* [INPUT FOR THIS TASK]
◇ ◇ ◇
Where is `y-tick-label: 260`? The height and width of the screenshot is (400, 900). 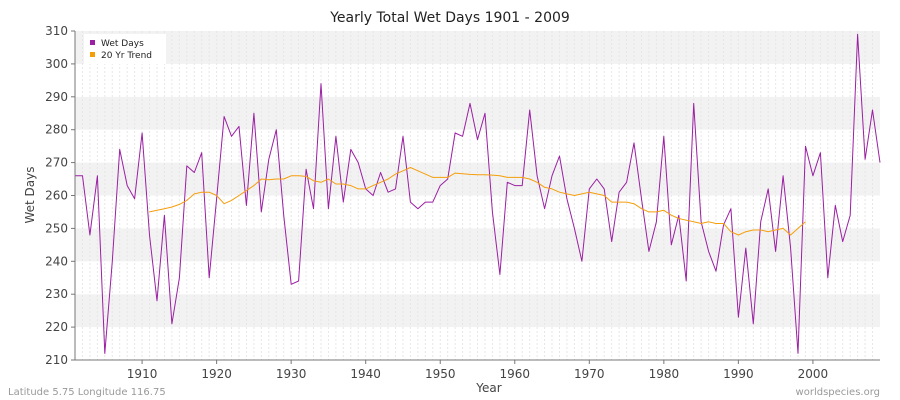
y-tick-label: 260 is located at coordinates (56, 196).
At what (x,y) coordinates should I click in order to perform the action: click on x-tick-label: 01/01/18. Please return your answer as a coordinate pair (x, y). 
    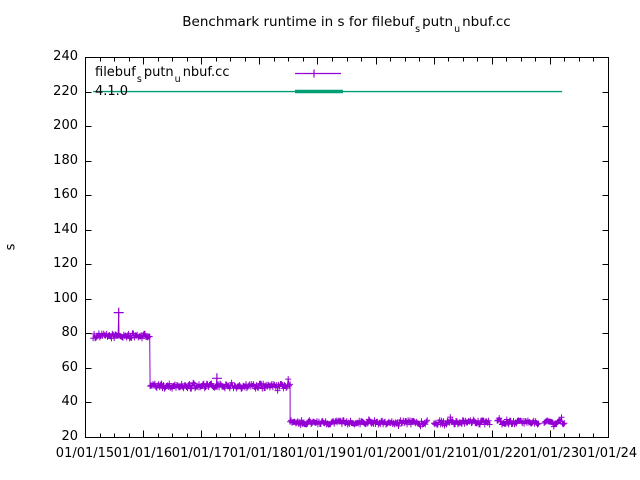
    Looking at the image, I should click on (259, 454).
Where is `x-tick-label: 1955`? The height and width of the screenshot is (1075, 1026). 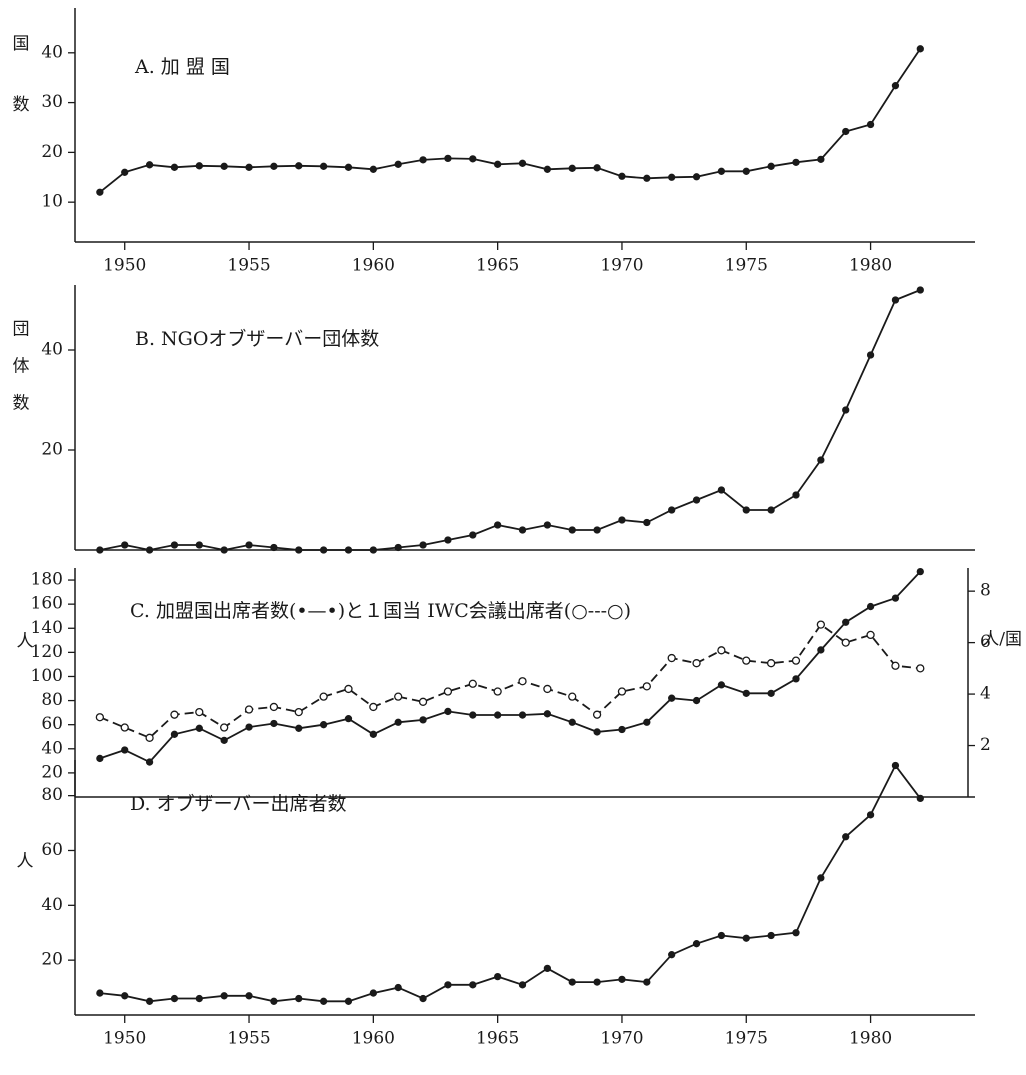 x-tick-label: 1955 is located at coordinates (248, 1039).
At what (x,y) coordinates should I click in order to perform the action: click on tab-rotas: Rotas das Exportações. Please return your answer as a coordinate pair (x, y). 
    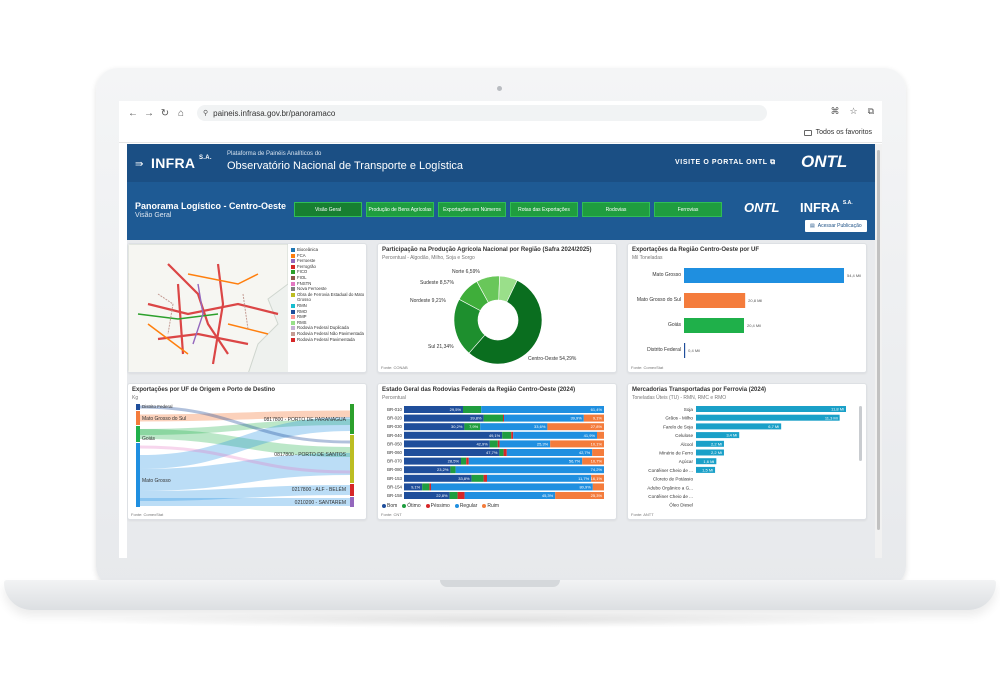
    Looking at the image, I should click on (544, 210).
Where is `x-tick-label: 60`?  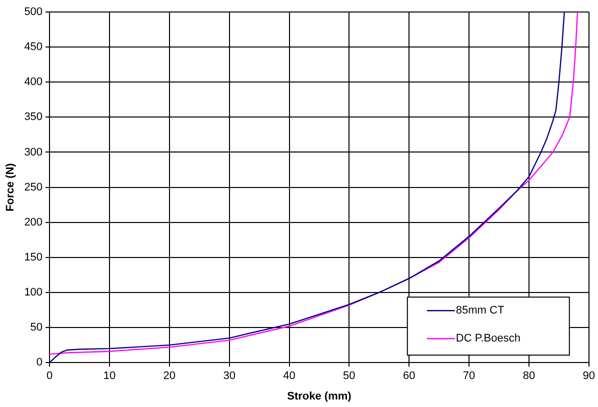
x-tick-label: 60 is located at coordinates (409, 376).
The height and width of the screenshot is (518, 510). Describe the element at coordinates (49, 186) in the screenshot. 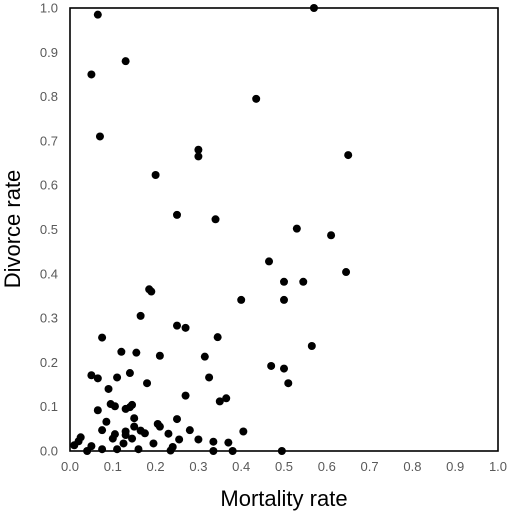

I see `y-tick-label: 0.6` at that location.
◇ ◇ ◇
In the listing, change "element" to "item" in the lines from the one containing "The height and width of the screenshot is (518, 510)." through the end, and give those lines back with nothing else altered. Omit the pictures.

The height and width of the screenshot is (518, 510). Describe the item at coordinates (49, 186) in the screenshot. 

I see `y-tick-label: 0.6` at that location.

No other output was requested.